How WhatsApp helped Bolsonaro win Brazilian election

     

Wilson Center

Brazil’s digital environment is a fertile ground for innovative strategies to spread polarizing content with the intent of manipulating public debate, notes Caio C. V. Machado, a Brazilian lawyer and researcher at the Computational Propaganda Project at the Oxford Internet Institute.

Wilson Center

There are two factors that have made it difficult for Brazil to curb disinformation, Machado writes for the Council on Foreign Relations:

  • First, Brazil’s net neutrality law doesn’t squarely ban the practice of zero-rating, where a telecom operator provides free and unlimited access to certain internet services. The economics of zero-rating incentivize Brazilians to stay within the walled gardens of the services they get for free.

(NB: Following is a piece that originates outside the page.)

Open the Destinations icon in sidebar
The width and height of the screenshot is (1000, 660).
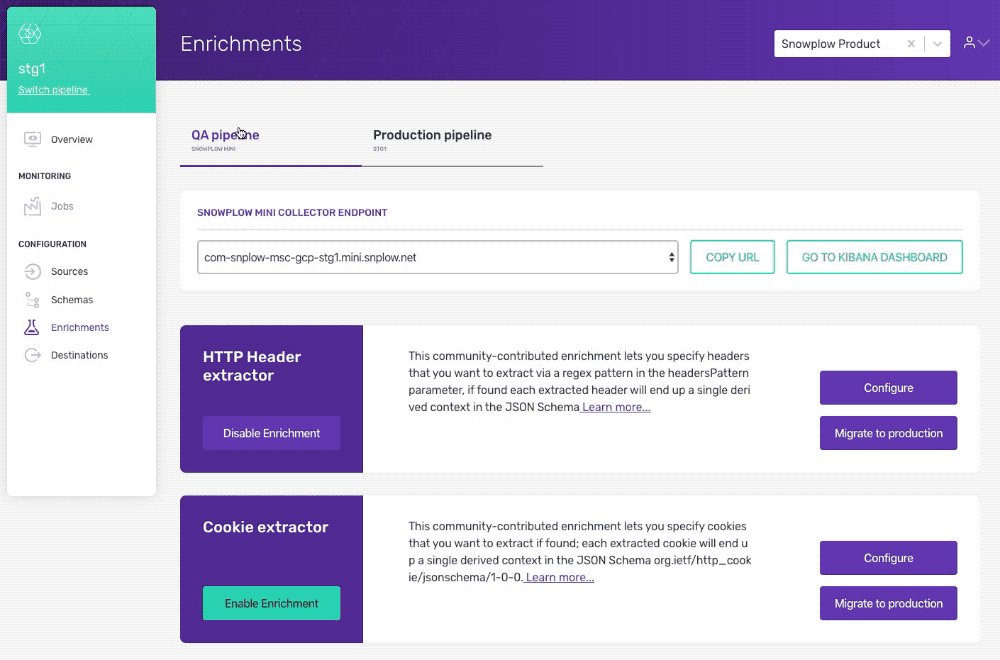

If someone skeptical of political content shared on WhatsApp wanted to verify its validity by searching the web, the web search would be counted towards the person’s mobile data cap—effectively forcing them to pay to fact check.
  • Second, the country has been slow to implement its new personal data protection law. The law was passed earlier this year but the relevant regulatory mechanisms haven’t yet been implemented to ensure its full applicability. As a result, users have suffered as their personal information has been bought and sold to subject them to targeted advertisement, including receiving personal and profiled political messages via WhatsApp.